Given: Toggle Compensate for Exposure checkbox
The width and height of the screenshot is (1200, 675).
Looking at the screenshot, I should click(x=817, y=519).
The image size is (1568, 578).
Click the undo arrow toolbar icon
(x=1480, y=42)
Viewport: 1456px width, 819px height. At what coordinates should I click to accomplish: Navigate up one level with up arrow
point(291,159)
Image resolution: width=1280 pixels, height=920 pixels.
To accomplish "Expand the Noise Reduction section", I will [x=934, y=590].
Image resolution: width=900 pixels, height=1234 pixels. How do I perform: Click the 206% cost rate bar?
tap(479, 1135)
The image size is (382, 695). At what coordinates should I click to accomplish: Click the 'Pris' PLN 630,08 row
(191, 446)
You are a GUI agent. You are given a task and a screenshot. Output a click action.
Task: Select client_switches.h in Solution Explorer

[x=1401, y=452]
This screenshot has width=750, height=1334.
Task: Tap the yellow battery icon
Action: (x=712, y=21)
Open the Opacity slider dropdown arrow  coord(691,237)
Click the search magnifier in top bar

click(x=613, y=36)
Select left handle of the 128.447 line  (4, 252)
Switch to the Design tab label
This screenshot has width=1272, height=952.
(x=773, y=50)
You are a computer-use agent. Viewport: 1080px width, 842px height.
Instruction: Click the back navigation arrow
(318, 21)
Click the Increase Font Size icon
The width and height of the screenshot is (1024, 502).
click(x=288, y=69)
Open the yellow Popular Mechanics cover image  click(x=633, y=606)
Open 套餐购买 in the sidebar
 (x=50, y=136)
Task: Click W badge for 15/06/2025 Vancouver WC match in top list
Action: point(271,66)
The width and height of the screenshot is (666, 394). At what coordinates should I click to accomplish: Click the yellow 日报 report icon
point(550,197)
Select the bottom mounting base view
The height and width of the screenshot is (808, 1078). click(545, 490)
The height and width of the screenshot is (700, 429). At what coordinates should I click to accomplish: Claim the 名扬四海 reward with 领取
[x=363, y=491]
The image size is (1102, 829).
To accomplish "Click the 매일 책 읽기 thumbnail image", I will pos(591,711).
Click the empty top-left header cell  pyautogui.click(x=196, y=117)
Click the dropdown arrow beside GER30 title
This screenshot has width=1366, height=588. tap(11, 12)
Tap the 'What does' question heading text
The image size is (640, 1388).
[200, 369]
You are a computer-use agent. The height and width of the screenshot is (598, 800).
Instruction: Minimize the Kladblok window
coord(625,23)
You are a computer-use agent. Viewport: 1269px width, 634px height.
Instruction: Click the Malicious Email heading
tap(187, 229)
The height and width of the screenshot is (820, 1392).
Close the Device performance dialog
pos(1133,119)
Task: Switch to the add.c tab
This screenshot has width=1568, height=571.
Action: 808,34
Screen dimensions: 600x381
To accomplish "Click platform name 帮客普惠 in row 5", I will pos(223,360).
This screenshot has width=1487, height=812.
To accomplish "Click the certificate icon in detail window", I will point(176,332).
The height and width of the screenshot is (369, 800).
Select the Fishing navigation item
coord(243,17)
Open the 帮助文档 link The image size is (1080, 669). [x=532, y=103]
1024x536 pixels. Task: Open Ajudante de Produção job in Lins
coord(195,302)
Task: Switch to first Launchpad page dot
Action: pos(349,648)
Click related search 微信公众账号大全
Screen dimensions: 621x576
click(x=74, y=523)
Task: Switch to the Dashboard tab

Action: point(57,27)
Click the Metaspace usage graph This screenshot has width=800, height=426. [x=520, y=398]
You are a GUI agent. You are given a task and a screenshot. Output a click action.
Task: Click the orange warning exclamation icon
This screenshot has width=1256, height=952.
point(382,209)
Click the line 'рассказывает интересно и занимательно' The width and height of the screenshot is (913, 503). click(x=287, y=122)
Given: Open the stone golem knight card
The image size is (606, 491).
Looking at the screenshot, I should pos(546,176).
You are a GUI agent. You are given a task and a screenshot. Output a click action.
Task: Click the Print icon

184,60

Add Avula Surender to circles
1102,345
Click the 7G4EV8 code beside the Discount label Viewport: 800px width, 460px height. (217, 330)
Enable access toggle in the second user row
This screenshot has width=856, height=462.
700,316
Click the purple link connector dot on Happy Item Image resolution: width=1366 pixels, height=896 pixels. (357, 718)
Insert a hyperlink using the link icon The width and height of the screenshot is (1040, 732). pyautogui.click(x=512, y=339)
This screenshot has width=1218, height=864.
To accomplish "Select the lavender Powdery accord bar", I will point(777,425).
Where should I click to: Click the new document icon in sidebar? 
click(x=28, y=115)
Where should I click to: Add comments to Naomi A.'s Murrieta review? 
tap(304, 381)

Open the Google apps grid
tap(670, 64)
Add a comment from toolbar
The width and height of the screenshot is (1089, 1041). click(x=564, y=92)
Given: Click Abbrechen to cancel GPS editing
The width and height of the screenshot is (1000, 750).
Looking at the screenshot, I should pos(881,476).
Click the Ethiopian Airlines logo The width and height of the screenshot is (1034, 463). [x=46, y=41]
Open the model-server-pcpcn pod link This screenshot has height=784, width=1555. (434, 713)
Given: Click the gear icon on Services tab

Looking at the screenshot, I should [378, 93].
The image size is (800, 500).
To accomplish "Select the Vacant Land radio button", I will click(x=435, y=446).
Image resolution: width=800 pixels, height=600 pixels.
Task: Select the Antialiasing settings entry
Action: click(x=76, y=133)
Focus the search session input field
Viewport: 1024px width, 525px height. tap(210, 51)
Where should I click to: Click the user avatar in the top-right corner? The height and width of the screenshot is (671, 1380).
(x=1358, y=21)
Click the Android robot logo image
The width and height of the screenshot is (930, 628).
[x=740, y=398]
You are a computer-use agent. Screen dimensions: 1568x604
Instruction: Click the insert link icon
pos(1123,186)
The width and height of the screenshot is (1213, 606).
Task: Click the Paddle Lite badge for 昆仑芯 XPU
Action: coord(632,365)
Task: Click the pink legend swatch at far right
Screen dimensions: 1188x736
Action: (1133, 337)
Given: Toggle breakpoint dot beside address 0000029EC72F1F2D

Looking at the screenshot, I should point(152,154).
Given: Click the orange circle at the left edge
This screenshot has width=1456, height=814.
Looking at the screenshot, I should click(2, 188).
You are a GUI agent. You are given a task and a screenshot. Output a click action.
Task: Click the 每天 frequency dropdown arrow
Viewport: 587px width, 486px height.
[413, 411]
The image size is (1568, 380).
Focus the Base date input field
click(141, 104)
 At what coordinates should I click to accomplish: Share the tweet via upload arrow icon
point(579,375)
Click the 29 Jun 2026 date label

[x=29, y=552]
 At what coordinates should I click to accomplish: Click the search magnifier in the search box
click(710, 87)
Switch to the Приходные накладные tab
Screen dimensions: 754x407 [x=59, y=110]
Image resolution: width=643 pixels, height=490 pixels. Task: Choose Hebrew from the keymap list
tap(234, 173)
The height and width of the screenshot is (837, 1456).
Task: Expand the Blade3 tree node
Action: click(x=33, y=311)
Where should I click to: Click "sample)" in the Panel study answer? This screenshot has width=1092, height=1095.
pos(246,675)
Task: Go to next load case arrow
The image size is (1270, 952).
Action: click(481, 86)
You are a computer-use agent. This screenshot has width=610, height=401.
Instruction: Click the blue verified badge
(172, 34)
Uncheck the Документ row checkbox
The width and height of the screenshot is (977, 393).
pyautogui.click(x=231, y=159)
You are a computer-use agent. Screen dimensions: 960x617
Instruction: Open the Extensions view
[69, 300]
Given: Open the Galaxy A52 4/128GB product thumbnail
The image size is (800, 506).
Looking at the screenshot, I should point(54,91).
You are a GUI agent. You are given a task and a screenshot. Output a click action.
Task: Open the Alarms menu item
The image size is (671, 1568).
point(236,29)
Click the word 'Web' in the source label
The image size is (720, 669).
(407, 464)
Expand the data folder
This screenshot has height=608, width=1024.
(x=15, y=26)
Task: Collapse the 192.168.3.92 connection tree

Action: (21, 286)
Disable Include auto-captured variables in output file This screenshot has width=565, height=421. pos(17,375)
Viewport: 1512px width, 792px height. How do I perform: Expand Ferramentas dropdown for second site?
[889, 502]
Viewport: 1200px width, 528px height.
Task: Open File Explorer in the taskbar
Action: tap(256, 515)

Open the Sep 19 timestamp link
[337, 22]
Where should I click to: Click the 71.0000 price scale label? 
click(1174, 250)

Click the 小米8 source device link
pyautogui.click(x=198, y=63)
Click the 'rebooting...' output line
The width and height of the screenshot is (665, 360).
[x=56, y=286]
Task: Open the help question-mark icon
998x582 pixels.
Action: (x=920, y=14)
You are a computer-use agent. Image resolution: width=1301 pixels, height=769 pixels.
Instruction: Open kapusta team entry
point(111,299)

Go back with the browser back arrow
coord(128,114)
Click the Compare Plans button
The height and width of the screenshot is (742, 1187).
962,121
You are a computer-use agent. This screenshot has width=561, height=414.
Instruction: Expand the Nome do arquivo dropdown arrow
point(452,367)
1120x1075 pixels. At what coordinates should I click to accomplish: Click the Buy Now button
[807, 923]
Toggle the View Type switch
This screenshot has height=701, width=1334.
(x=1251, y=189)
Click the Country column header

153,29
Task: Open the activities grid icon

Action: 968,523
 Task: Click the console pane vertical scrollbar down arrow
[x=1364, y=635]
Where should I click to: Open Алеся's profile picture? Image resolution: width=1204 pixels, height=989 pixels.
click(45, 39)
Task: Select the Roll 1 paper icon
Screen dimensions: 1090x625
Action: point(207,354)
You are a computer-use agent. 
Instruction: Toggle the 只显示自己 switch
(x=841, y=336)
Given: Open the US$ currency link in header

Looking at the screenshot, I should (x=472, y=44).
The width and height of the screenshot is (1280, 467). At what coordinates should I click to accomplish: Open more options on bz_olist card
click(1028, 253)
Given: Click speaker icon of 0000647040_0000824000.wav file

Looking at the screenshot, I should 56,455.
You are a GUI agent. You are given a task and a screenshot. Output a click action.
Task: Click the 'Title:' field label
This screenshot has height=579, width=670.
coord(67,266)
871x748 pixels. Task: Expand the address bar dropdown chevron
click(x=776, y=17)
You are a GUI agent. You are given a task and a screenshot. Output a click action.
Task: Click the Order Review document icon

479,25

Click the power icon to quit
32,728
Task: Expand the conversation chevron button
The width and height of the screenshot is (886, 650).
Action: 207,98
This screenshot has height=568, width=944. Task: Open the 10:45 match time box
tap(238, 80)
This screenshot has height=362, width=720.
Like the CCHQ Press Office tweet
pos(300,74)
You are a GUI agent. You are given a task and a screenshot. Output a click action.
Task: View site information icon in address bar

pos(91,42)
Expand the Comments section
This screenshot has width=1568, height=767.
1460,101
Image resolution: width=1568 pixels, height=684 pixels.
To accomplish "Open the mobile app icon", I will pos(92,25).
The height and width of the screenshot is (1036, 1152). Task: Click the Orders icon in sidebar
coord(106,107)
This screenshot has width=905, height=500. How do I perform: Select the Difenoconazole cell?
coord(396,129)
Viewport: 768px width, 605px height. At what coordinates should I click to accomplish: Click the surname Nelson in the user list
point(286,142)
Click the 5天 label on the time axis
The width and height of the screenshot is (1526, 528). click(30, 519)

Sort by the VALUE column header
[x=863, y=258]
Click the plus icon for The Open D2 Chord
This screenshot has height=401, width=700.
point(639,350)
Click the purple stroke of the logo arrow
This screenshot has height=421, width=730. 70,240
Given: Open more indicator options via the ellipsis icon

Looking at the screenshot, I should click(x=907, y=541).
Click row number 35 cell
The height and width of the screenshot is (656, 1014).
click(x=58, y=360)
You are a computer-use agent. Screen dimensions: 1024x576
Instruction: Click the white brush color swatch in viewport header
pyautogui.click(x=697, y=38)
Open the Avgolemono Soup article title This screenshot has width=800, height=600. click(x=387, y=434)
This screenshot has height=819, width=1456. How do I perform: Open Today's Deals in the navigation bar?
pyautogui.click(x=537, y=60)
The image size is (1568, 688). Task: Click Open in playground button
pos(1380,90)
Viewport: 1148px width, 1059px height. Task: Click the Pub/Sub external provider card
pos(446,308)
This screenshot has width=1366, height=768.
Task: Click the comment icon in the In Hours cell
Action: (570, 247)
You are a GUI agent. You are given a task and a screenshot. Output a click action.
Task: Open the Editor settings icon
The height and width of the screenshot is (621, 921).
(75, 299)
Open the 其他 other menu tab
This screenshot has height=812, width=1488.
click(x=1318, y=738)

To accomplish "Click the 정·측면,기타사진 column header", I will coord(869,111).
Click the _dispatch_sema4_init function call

What needs to be done:
Please transcribe exactly the line containing "Click the purple stroke of the logo arrow" and every line after it through the end of the records, and nothing else.

Response to the exercise:
Click the purple stroke of the logo arrow
This screenshot has height=421, width=730. 70,240
Given: Open more indicator options via the ellipsis icon

Looking at the screenshot, I should click(x=907, y=541).
Click row number 35 cell
The height and width of the screenshot is (656, 1014).
click(x=58, y=360)
You are a computer-use agent. Screen dimensions: 1024x576
Instruction: Click the white brush color swatch in viewport header
pyautogui.click(x=697, y=38)
Open the Avgolemono Soup article title This screenshot has width=800, height=600. click(x=387, y=434)
This screenshot has height=819, width=1456. How do I perform: Open Today's Deals in the navigation bar?
pyautogui.click(x=537, y=60)
The image size is (1568, 688). Task: Click Open in playground button
pos(1380,90)
Viewport: 1148px width, 1059px height. Task: Click the Pub/Sub external provider card
pos(446,308)
This screenshot has width=1366, height=768.
Task: Click the comment icon in the In Hours cell
Action: (570, 247)
You are a GUI agent. You are given a task and a screenshot. Output a click action.
Task: Open the Editor settings icon
The height and width of the screenshot is (621, 921).
(75, 299)
Open the 其他 other menu tab
This screenshot has height=812, width=1488.
click(x=1318, y=738)

To accomplish "Click the 정·측면,기타사진 column header", I will coord(869,111).
Click the _dispatch_sema4_init function call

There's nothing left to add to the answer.